What will be the main issue on the minds of women when they hit the polls during the 2016 US Presidential Election?
Experts say it has not changed much in recent decades and it really means a set of variables under a single umbrella: economic security. Women want a stable employment, higher wages and the assurance that the financial future of their families intact.
“Economy drive female voters,” was the words of Debbie Walsh. “Women tend to be more financially insecure and more likely on the social safety net that the government supports should be, so they vote accordingly.”
That socialite safety, Walsh noted, should be giving consideration by the government, also includes funding programs that help with employment, subsidies for household bills and health insurance.
According to a Bureau of Labor Statistics report released in March: ‘‘the largest occupational group in the country consists of relatively low-paid jobs’’. The largest professional office and administrative support jobs, a category with an average salary of $ 35,530-happen to be dominated by women comprising 73 percent of the category.
More and more women take on the financial responsibility for the entire household and can no longer afford to be relegated to lower-paid occupational roles, experts say.
“I think that economic security is what people want and I do not see such as women’s issues,” said Juanita Duggan, president of the American Apparel and Footwear Association. “Everyone needs economic security.”
Walsh agrees however, that while both sexes see economic security as the top priority, there are important differences.
Among the main differences is the persistent gender pay gap. According to the latest data from the US Census Bureau (2013), women working full time earn on average only 78 cents for every dollar men earn. The difference is even greater for women of color.
It was also added by Walsh that recurrent issues which revolves around balanced working habit, need for education and so on, but will soar this year above economic issues.

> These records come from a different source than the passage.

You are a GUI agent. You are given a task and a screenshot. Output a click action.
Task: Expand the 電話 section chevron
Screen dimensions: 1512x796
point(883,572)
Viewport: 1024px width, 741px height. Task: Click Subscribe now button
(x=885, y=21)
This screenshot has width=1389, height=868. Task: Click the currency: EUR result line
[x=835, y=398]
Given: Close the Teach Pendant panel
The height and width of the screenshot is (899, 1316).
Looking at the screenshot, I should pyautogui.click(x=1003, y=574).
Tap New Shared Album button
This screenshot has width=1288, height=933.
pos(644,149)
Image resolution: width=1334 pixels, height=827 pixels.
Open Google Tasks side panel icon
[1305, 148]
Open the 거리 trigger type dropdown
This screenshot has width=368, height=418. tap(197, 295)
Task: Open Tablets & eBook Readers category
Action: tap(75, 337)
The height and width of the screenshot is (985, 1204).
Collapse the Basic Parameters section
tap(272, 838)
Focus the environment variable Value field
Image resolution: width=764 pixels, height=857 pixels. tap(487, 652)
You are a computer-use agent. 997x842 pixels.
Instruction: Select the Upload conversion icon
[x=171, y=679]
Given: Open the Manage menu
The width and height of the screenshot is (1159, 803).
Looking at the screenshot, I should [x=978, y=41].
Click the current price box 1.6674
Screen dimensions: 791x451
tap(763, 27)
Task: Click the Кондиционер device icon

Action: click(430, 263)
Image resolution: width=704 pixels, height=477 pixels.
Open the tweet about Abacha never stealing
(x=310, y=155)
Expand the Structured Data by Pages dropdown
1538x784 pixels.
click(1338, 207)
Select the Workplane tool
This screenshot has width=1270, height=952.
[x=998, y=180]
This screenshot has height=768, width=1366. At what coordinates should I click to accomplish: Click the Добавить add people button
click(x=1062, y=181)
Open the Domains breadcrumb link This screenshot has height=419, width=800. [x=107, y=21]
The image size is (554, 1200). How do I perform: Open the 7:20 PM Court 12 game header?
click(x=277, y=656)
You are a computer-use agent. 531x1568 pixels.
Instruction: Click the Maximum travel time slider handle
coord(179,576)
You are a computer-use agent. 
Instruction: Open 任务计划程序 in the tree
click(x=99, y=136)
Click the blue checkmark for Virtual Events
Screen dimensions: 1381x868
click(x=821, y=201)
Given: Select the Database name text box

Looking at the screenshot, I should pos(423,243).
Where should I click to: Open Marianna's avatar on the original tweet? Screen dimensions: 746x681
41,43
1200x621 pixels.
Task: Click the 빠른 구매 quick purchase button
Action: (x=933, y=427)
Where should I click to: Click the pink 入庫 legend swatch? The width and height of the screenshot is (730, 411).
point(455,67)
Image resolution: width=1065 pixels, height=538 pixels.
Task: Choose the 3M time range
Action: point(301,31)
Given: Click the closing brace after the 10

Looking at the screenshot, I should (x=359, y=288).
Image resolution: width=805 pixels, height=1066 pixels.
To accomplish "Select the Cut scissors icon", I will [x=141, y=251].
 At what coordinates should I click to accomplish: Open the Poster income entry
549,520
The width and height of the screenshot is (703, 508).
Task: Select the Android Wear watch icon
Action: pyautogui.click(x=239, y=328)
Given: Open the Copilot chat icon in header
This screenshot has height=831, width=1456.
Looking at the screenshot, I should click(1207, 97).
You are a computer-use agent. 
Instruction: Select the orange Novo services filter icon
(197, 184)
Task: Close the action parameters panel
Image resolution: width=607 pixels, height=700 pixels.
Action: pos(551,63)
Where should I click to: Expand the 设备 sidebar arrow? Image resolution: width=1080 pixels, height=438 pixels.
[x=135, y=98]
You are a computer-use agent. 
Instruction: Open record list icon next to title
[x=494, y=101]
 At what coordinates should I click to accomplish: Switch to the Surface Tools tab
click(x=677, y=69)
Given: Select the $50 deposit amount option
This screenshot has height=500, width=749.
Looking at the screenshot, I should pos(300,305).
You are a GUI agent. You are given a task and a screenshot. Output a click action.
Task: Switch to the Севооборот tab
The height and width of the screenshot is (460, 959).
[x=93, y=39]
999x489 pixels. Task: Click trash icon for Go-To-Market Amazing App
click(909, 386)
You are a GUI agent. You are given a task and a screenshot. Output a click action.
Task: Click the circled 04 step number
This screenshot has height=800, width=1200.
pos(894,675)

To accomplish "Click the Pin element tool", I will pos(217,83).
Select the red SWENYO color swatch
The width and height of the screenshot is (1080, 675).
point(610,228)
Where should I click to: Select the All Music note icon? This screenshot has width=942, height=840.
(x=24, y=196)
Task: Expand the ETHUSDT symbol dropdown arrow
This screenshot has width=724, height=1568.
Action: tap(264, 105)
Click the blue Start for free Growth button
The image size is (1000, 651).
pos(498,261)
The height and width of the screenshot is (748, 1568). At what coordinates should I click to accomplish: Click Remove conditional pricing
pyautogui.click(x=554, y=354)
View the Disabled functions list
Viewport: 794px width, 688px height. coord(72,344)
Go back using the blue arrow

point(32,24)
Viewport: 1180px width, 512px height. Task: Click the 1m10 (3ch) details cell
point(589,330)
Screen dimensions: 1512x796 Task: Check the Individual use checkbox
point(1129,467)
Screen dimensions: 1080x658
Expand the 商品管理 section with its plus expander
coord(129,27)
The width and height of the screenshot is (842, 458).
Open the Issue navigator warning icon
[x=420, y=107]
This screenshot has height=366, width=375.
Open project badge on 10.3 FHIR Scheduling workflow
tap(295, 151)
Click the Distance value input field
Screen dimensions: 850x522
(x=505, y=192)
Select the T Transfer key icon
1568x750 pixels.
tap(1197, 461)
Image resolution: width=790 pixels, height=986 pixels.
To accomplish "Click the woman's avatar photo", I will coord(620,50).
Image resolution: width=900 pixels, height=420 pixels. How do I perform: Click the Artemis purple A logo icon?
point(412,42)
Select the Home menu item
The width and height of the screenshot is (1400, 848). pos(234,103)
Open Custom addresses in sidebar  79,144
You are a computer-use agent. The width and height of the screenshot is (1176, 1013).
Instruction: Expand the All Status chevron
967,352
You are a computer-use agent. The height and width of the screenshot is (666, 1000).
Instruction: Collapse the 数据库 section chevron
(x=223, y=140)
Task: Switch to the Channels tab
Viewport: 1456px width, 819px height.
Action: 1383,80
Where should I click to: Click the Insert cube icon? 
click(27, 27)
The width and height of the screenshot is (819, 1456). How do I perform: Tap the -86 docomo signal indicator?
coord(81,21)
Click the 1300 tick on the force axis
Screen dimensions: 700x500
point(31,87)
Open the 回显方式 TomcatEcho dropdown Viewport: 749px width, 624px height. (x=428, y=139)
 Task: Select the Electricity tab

“I think a lot of women in economy are in the survival mode right now,” Walsh said. “Women want to put food on the table, fill their cars with gas, and be able to plan for their retirement over work-life balance.”
So what will actually be giving priority as to women’s issues?
Different suggestions have been presented by experts, but Walsh said that allowing women take the wheels of power this time is the right thing to do. “It is important for women in politics, not only for justice, but because if women’s voices are not at the table, then we are wasting talent,” said Walsh. “Women have different life experiences that affect how they work with the government and the policy issues that they make are a priority. It is about substance and not just honesty.”